Saying its sources were “US officials” and “two senior Obama administration officials”, the paper said the rationale used by the administration, “interpreting Pakistan’s acquiescence as a green light, has set off alarms among some administration legal officials. In particular, lawyers at the State Department, including top legal adviser Harold Koh, believe this rationale veers near the edge of what can be considered permission, though they still think the program is legal”.
Officially, the journal said, “Representatives of the White House’s National Security Council and CIA declined to discuss Pakistani consent, saying such information is classified.”

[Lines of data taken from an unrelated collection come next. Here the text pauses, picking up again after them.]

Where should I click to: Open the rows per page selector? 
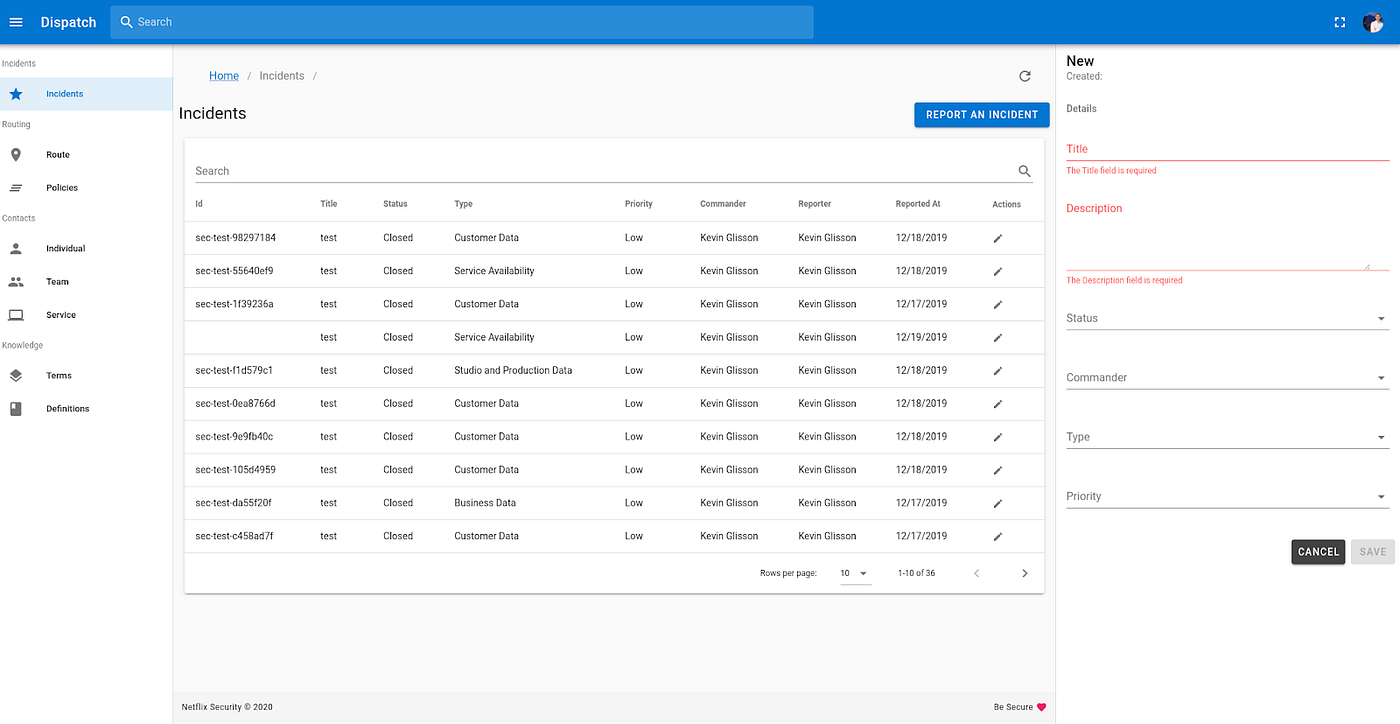(x=855, y=573)
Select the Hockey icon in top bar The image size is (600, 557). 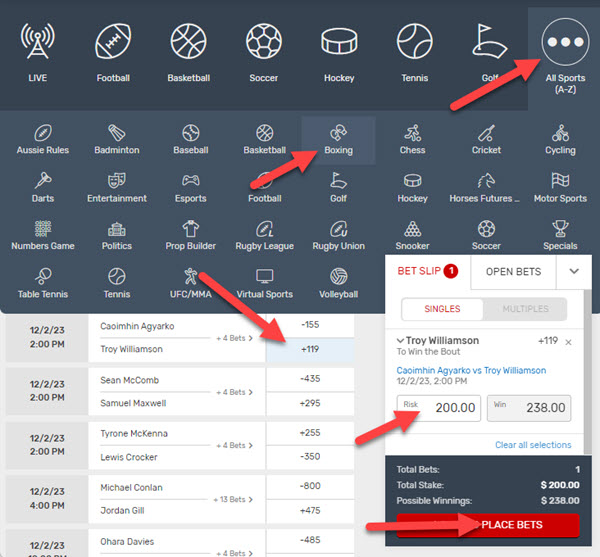click(x=339, y=55)
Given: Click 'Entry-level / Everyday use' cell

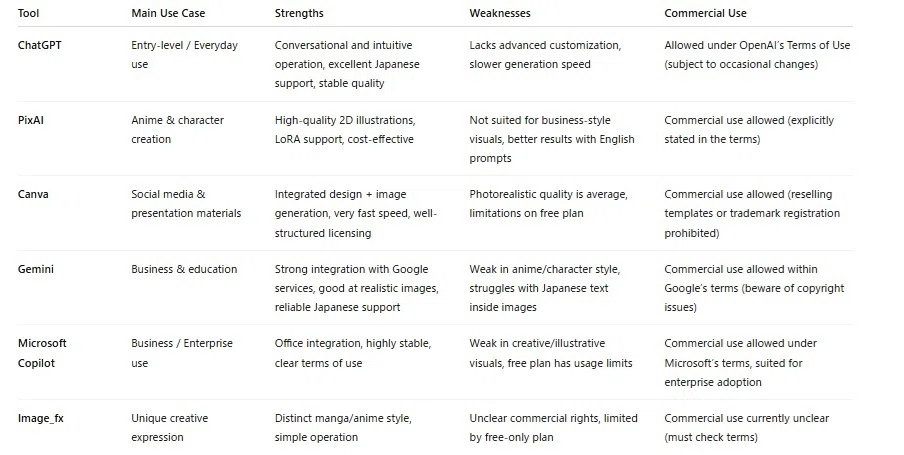Looking at the screenshot, I should [184, 54].
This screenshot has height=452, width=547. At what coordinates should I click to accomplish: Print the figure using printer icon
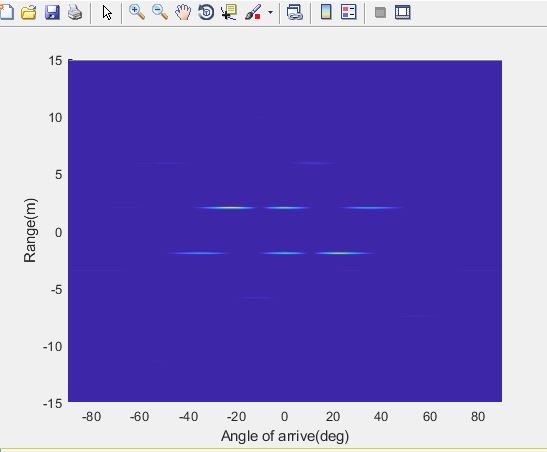[x=75, y=13]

Officially, Pakistani President Asif Ali Zardari has asked the US to end the drone strikes, because people in Pakistan “hate the drone attacks”. The strikes are aimed at fighters from al Qaeda, the Taliban and other groups that allegedly use parts of Pakistan as a safe haven from which to launch attacks in neighboring Afghanistan.
Meanwhile, a report from human rights researchers at the Stanford and New York University law schools alleges that the drone strikes in recent years have killed and injured many more Pakistani civilians — possibly close to 900 — than the US has acknowledged.
The New York Times at War blog says the report also concludes that the strikes have “alienated Pakistani public opinion and set a dangerous precedent under international law”.